Существуют также абсолютно человеческие контексты распространения формы. Одним из таких примеров является советский «поздний социализм» (см. Yurchak, 2006, 2008; а также мой комментарий ко второй из этих публикаций [Kohn, 2008]). Здесь разрыв между официальной дискурсивной формой и ее конкретной индексальной отсылкой – где эта форма , поддерживалась всей мощью советского государства – способствовал спонтанному возникновению одновременно в различных частях Советского Союза невидимой самоорганизующейся внегосударственной политической жизни. Юрчак метко называет это «политикой вненаходимости» или «политикой неразличения» (politics of indistinction) – в этом подходе люди воспроизводили и множили официальные дискурсивные формы для достижения своих собственных целей, вместо того чтобы молча уступать этим формам или сопротивляться им.
См. Peirce, 1998d: 4; ср. Bateson, 2000d: 135.
Цит. по: Colapietro, 1989: 38. Спасибо Фрэнку Сэломону, обратившему мое внимание на этот отрывок.
Сахину чуспи ( кечуа [ рус . – мухи пекари]); Diptera ( лат. ).
Основываясь на понимании Фрейдом жуткого как «той разновидности пугающего, которое имеет начало в давно известном, в издавна привычном» (Freud, 2003: 124, цит по: Фрейд, З. Жуткое / пер. Р. Ф. Додельцева // Художник и фантазирование. М.: Республика, 1995), я хочу упомянуть обсуждение Мари Вейсмантель (Weismantel, 2001) пиштако – обитающего в Андах белого злого духа, который питается жиром индейцев.

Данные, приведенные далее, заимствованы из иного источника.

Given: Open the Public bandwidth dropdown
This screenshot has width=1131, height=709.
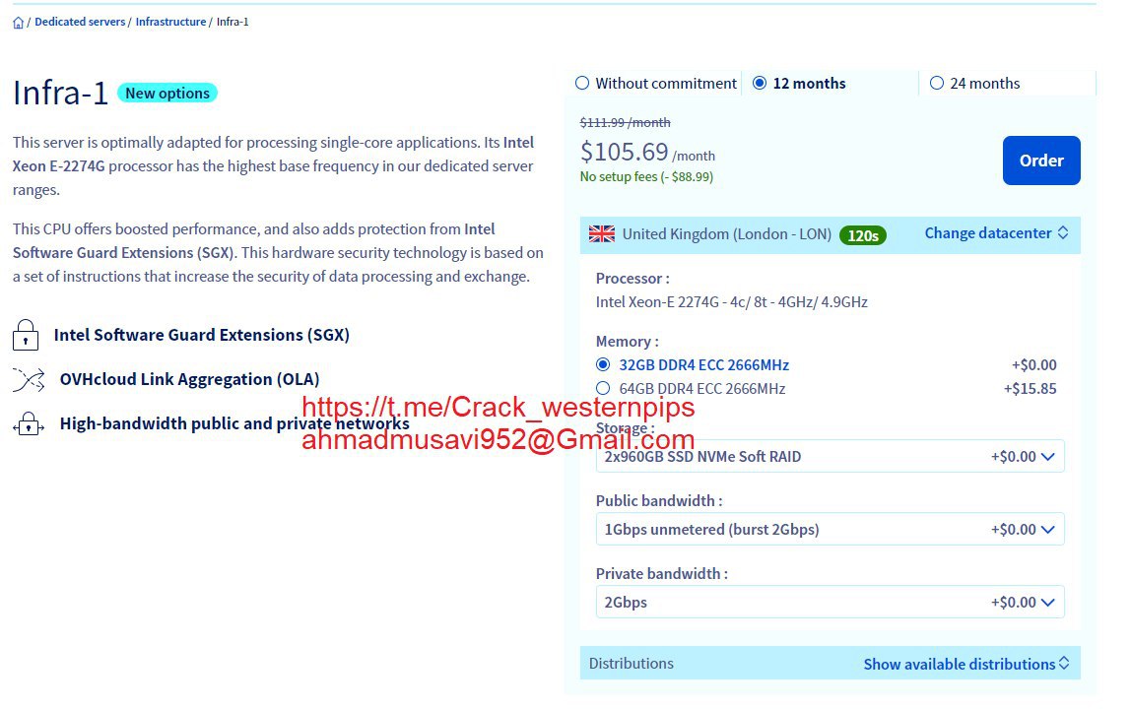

Пиштако, как и полицейский для Освальдо, глубоко укоренен в жуткое – пугающее, но такое близкое и знакомое – понимание жизни в Андах.
И все же такая обобщенная власть не могла бы существовать без конкретных проявлений. В конечном счете структуры доминирования приобретают свою «грубую» силу посредством того, что Пирс назвал «вторичностью» (см. Главу 1), которая воплощается, согласно одному из приведенных им примеров, в «руке шерифа» на твоем плече (CP 1.24) или, как в случае с Освальдо, в полицейском, неожиданно появляющемся на пороге дома друга (см. CP 1.213). Тем не менее, подчеркивает Батлер, власть – нечто большее, чем легко направляемая вовне брутальность.